Authors: We appreciate the referee’s distinction between extraction fidelity to a given schema and independent verification of schema completeness. The fine-grained KG schema was constructed from an initial analysis of representative ESCMs together with domain knowledge provided by our industry collaborators, with the explicit goal of supporting downstream test-case specification generation. The EEI loop and manual-specific prompt refinements were introduced precisely to improve extraction quality within that schema. We acknowledge that the reported metrics (correctness 0.97–0.99 and κ ≥ 0.72) evaluate how faithfully the extracted graphs conform to the chosen schema rather than whether every possible implicit element (conditional rules, cross-references, vendor-specific attributes) has been exhaustively captured. At the same time, the positive feedback from industry testers on the utility of the resulting KGs for producing correct and complete test cases offers pragmatic evidence that the schema is adequate for the intended use.
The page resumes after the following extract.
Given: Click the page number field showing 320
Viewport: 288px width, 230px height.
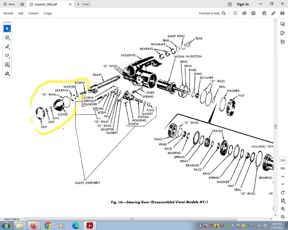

In the revised manuscript we will (i) expand §4 with a clearer description of the schema-design process and its grounding in domain input, (ii) explicitly state that correctness is measured relative to the schema, and (iii) add a limitations paragraph discussing potential omissions and how the framework can be extended if additional elements are later identified. revision: yes
Circularity Check
No significant circularity; evaluation relies on external human judgments and industry feedback
full rationale
The paper presents a multi-agent LLM framework for KG extraction from ESCMs, with evaluation on 50 real-world documents using human correctness scores (0.97-0.99) and Cohen's kappa agreement (≥0.72). These metrics are computed against independent human annotations and tester feedback rather than any fitted parameters, self-referential predictions, or schema-derived quantities that reduce to the framework's own inputs. The KG schema and EEI loop are design choices justified by domain needs, not derived from the reported results. No equations, self-citation load-bearing uniqueness theorems, or renamings of known results appear in the derivation chain. The central claims remain self-contained against external benchmarks.
Axiom & Free-Parameter Ledger
axioms (1)
- domain assumption Large language models guided by a fine-grained schema can reliably extract configuration knowledge from semi-structured technical manuals.